All this consumption presents a problem: making electronics products consumes a lot of energy.

Emmenegger et al, Int J LCA 2004

We need to make electronic products last longer. This problem has not received a lot of attention yet from NGOs or the public, but it will come as more analyses come to light that show how much energy and resources going into making products rather than using them. The momentum behind the EuP Directive has been operational power but for a growing number of consumer products, this is not the biggest source of energy usage and, therefore, carbon footprint.

Fan electricity consumption

Krishnan, Electronics & the Environment 2008

It’s not all one-way. Fab operators are working on the problem: larger wafers are more efficient. But there is a limit to what they can do when you consider what it takes to make chips and circuit boards.

Researchers such as Andrius Plepys at Lund University and Eric Williams are looking more closely at the demand in advanced industries for high-purity materials and chemicals. These processes rely on ultra-pure chemicals and materials. As you try to take out the impurities, you have to put more energy in. The energy-demand profile for so-called nanotechnologies is likely to be similar.

Eric Williams, not at Arizona State calculated the resources needed to make a 32Mb DRAM weighing just 2g. The weight of the actual IC is 30mg, the active silicon (ie not the substrate) is about 3mg. The weight ratio between inputs and output is >500,000. The 32MB DRAM went out of production years ago but many of the figures used by Williams work for the latest generation of DRAM.

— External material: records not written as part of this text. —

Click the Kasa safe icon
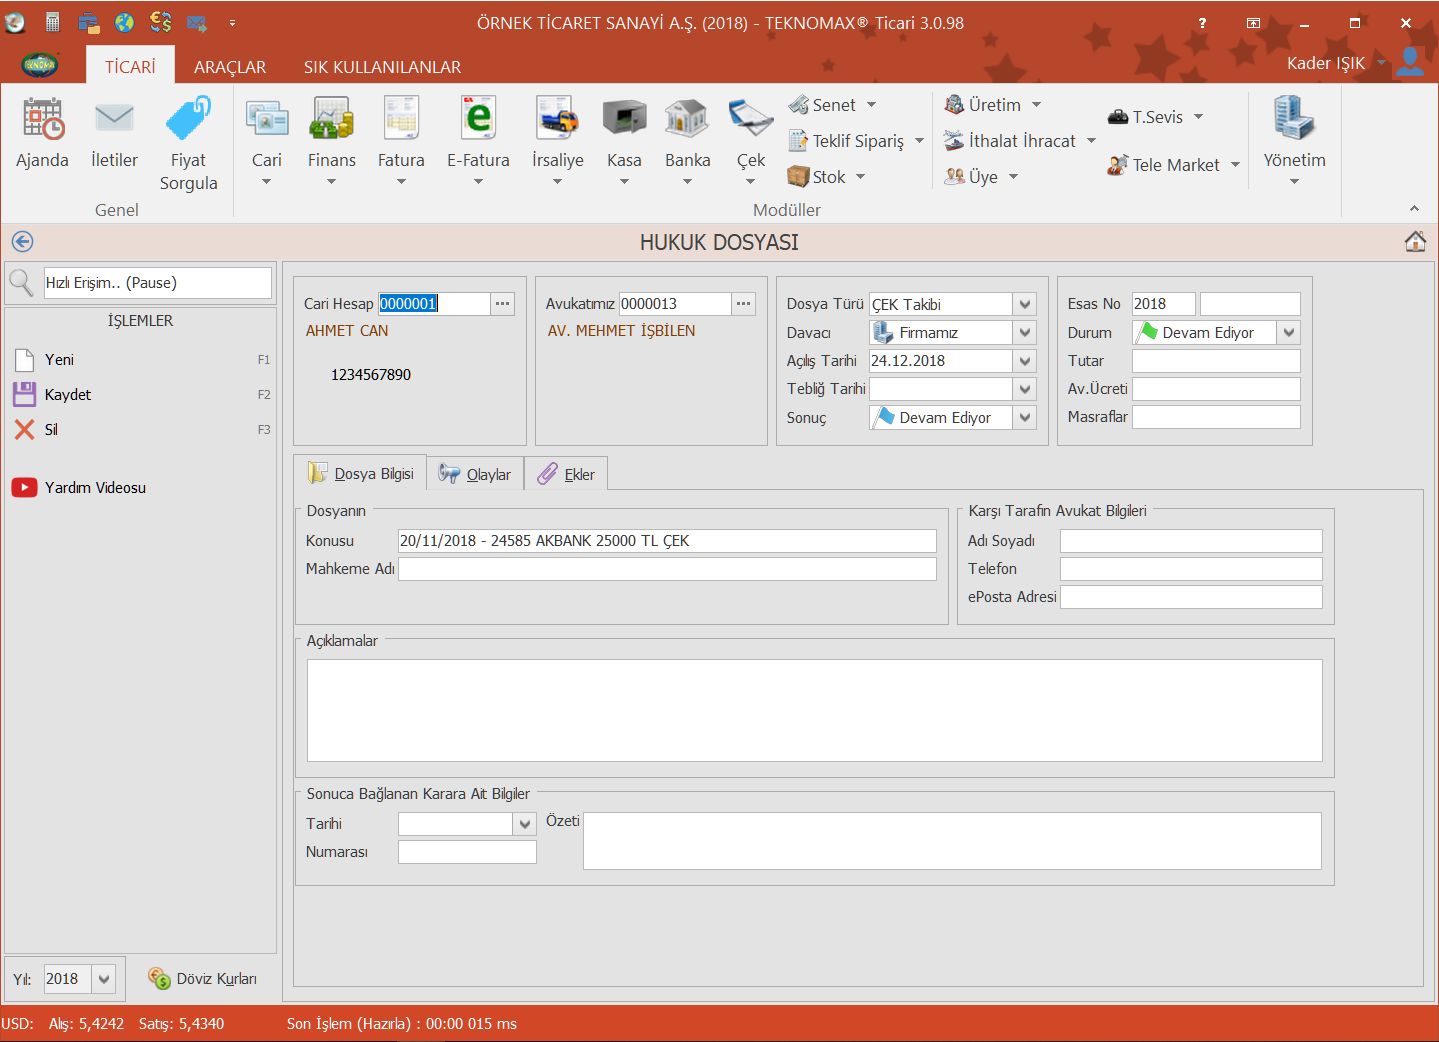624,120
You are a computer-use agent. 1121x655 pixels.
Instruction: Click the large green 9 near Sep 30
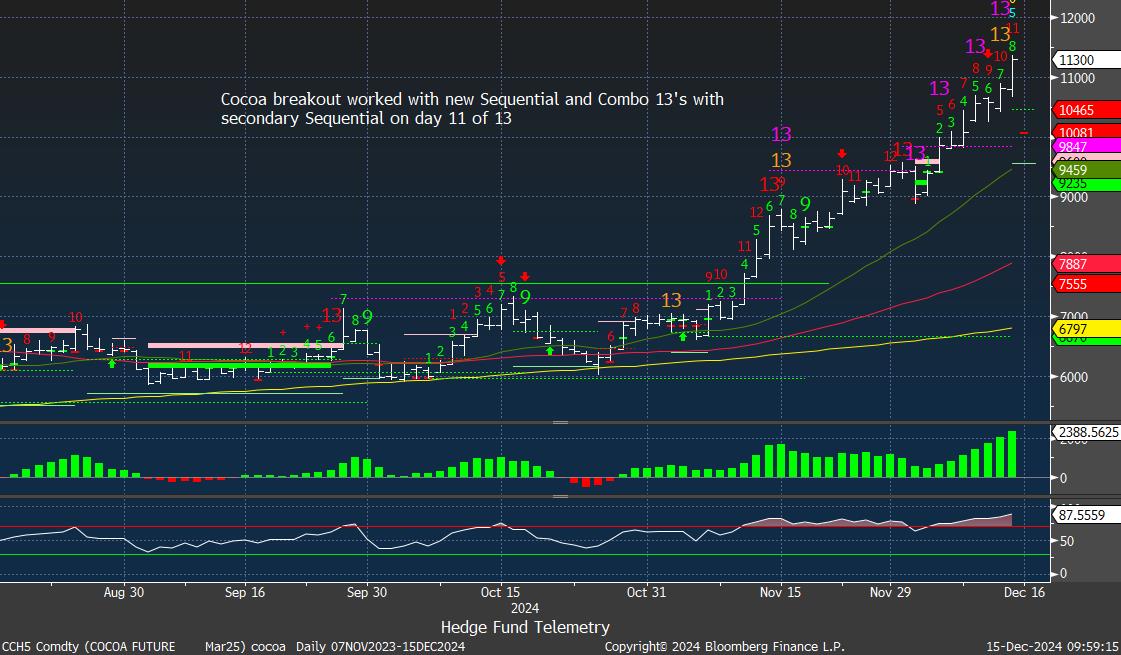coord(367,317)
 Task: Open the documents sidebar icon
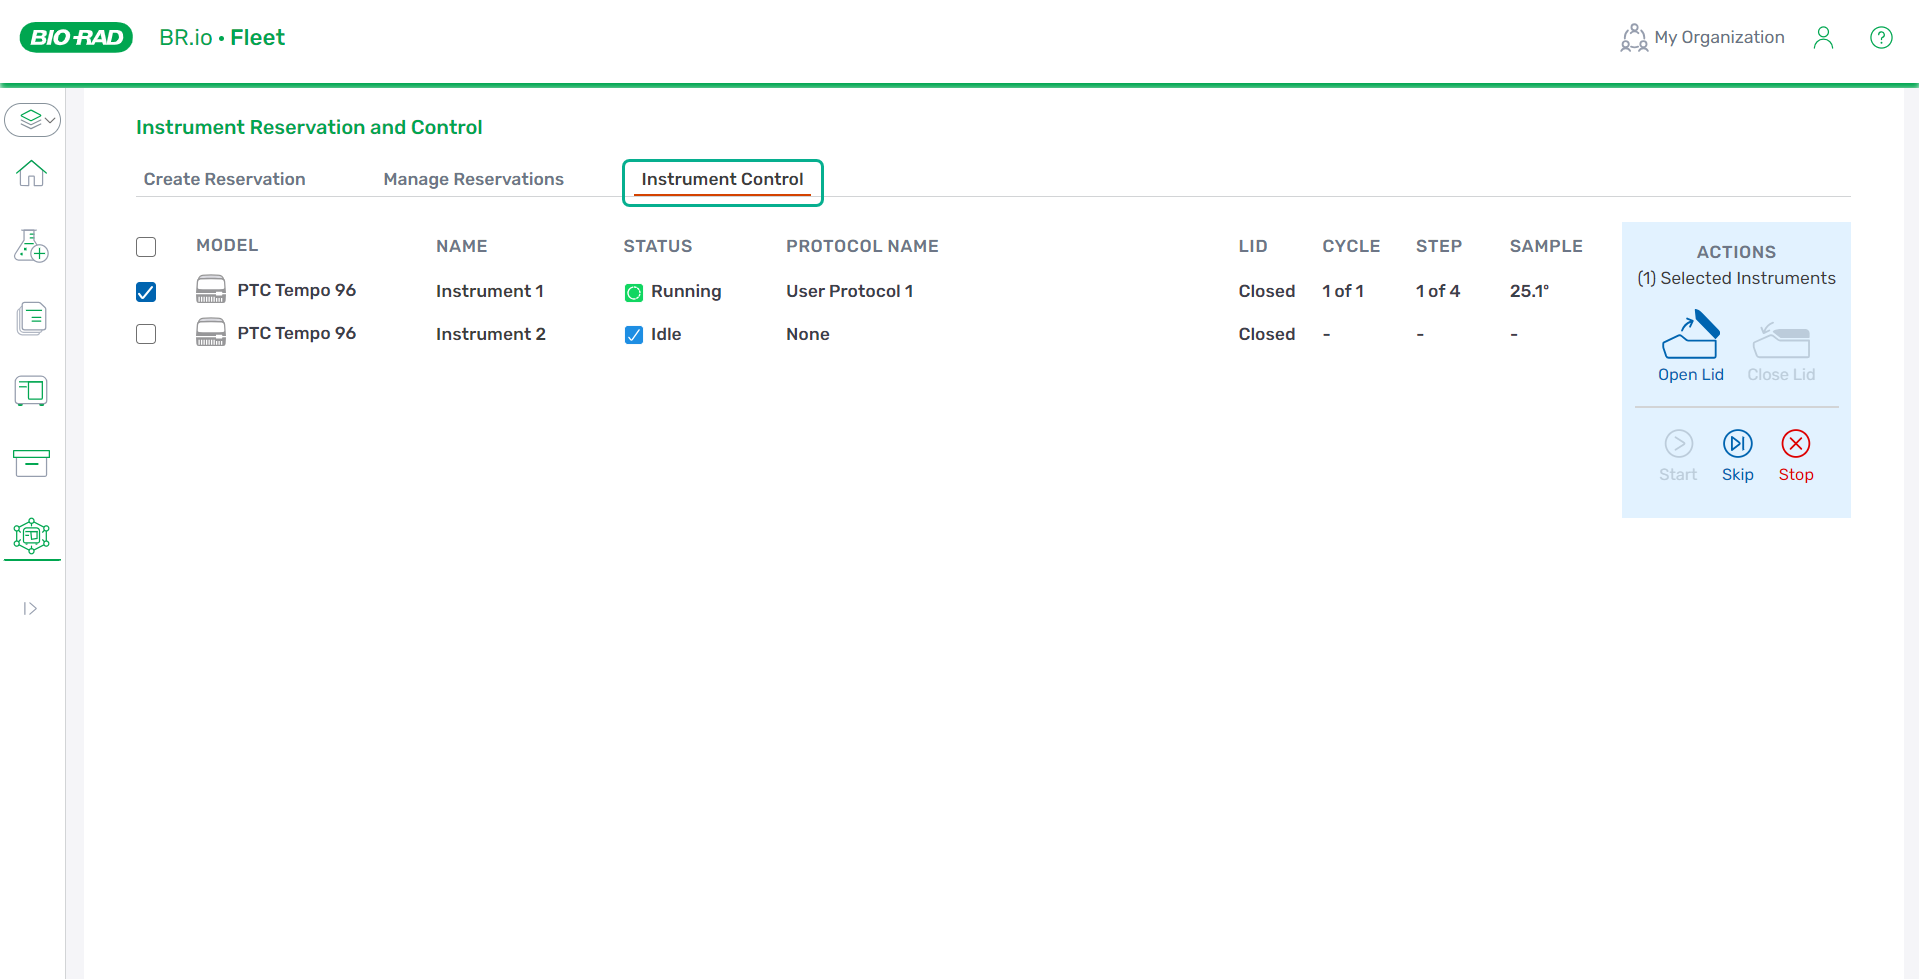pos(32,319)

A word to hate: servicising

The response from the Green community is the ugly term ‘servicising’: instead of selling people products, sell them services on rented hardware. The canonical example is Zipcars, where you pick up a car from round the corner, drive it for a while and then leave it for someone else. You might rent a cellphone with a particular set of functions, then pass it on to someone else if you need other functions. With a case that redecorates itself, at least you wouldn’t have to change the phone for a new look. You just paint it on with software.

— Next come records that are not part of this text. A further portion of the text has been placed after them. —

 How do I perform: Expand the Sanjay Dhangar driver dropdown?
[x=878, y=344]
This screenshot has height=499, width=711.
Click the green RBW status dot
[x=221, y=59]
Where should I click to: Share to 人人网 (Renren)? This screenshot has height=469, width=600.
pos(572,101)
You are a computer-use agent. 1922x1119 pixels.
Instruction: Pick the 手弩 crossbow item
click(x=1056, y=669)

Or borrow ideas from nature

One way of dealing with the purity problem, is to copy nature, which is good at making things in dirty environments. The photographs show electrodes for a battery that were defined by self-assembling virus particles. The MIT researchers used a modified form of the M13 bacteriophage to define the structures and then coated the surfaces with cobalt. People from the UK SynBion project, led by UCL, will be visiting electronics companies to find out how genetically engineered viruses might be used to build displays or sensors.

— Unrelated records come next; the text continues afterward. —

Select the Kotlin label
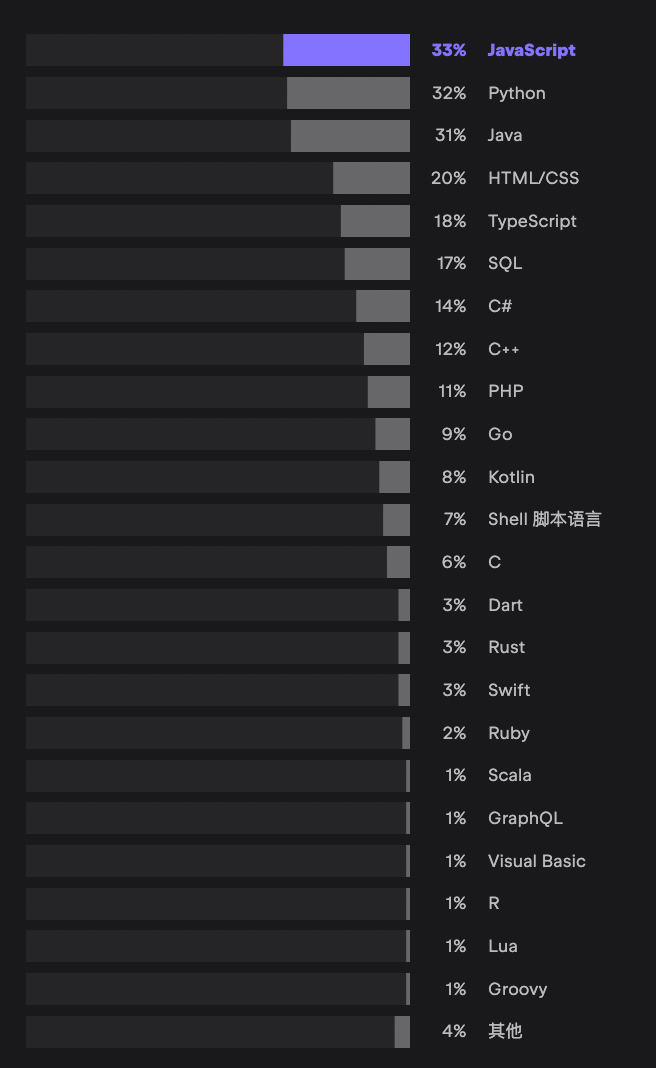 511,477
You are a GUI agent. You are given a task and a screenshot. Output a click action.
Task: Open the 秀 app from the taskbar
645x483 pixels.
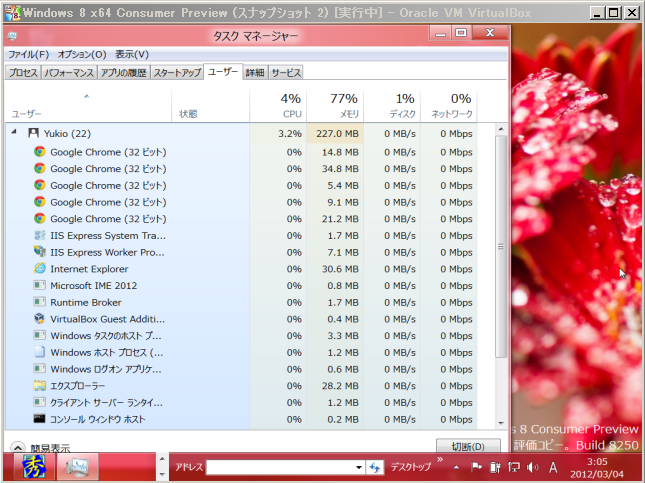[x=33, y=467]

People are looking everywhere for hints from nature. Craig Venter’s yacht Sorcerer II has been towing a bucket around that collects samples from the ocean. The samples are crunched down and the DNA extracted to be sequenced in bulk. The work has turned up a multitude of variations on basic photosynthetic proteins such as rhodopsin.

Kurzweil’s dream?

And researchers are finding ways to mix conventional electronics with the biological. The picture on the left shows sensor chips made by Infineon sitting underneath snail neurons. They use snails because they have the biggest neurons in the world, making them easy to work with. The interface between these two worlds may yield hybrid computers that expand their capacity beyond what is possible with purely inorganic techniques. Kurzweil’s dream of a computer bigger than a brain may wind up being built partly out of brain cells, or at least biological analogues of brain cells.